The domesticated and ultimately dominant Asian crisis origin story reinforced the drive toward neoliberal reforms. According to this narrative, the roots of the Asian crisis were to be found in deficiencies in information, transparency, and market discipline, and in pervasive and damaging—though somehow previously unnoticed—cronyism, corruption, and institutional and political pathologies.4 Taken together, the deficiencies came to be seen as the product of poor domestic policy choices and weak regulatory and supervisory practices in the crisis countries (Kirshner 2014b, 230; Helleiner 2014b, 95). These were broadly classed as features of a misguided “Asian model of development.”
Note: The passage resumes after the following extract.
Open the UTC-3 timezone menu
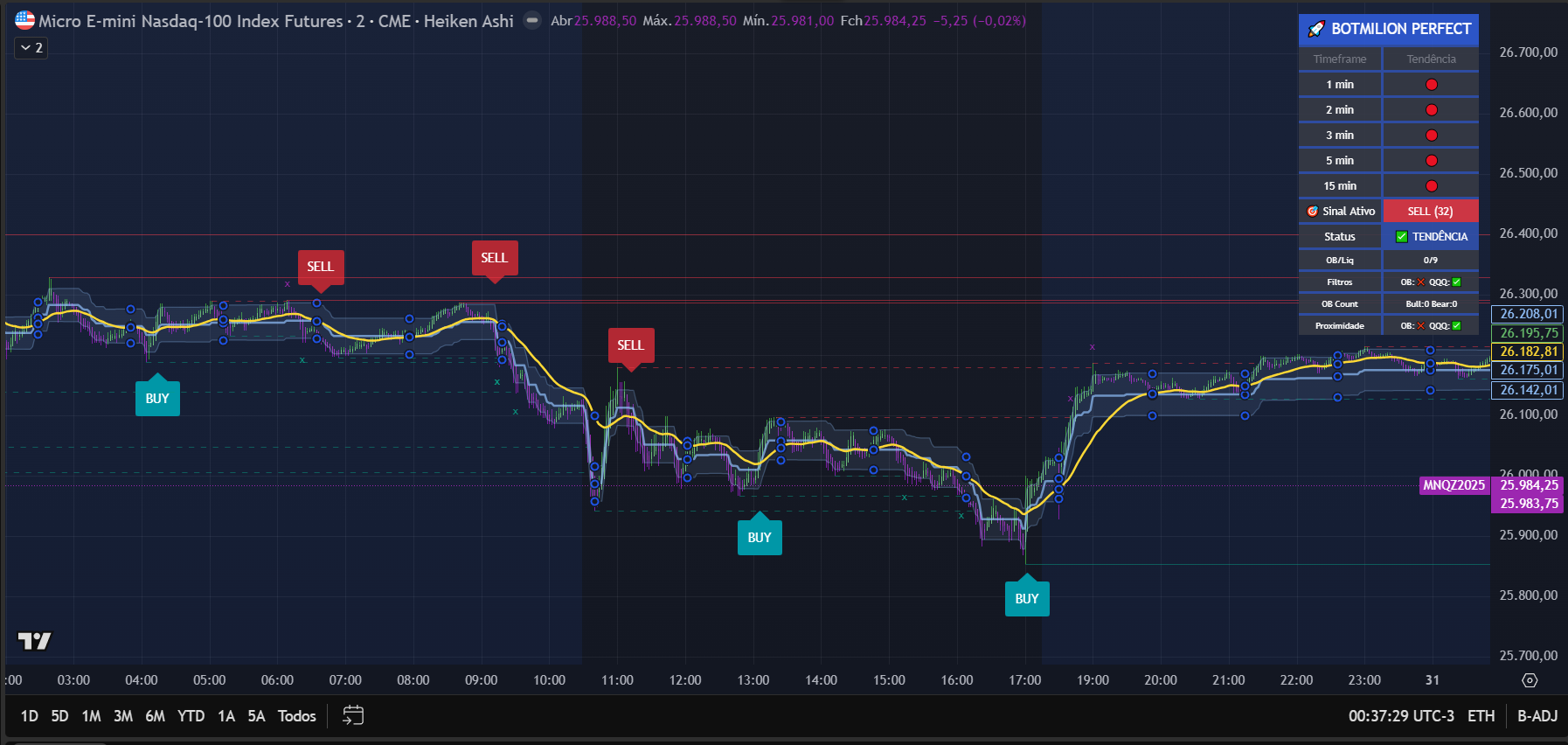1568x745 pixels. tap(1401, 716)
The Asian crisis narrative mirrored in key respects the official understanding of the Mexican crisis of 1994–1995 (Grabel 1999a; 1999b; 2002; Helleiner 2014b, 95). IMF crisis prevention efforts in the period after the Mexican crisis focused entirely on providing investors with accurate and timely information about the EMDEs. Indeed, the main message of the June 1995 Group of Seven (G-7) summit in Halifax was that accurate and timely information could dampen crisis tendencies. Summit participants urged the IMF to encourage prompt publication of economic and financial statistics and to identify countries that did not comply with the institution’s new information standards. The standards eventually became the IMF’s Special Data Dissemination Standard (SDDS), which was launched in April 1996 and became operational in September 1998.5

After the Asian crisis, the IMF continued to promote the SDDS and other measures to increase transparency and the availability of information to market actors (see Best 2006; Grabel 2003d; Mosley 2003). In 1999, the G-7 also created the FSF, an effort that was guided by the view that future crises could be avoided if a network of key financial regulators and actors shared information, engaged in dialogue, and coordinated actions (as we will discuss in chapter 4).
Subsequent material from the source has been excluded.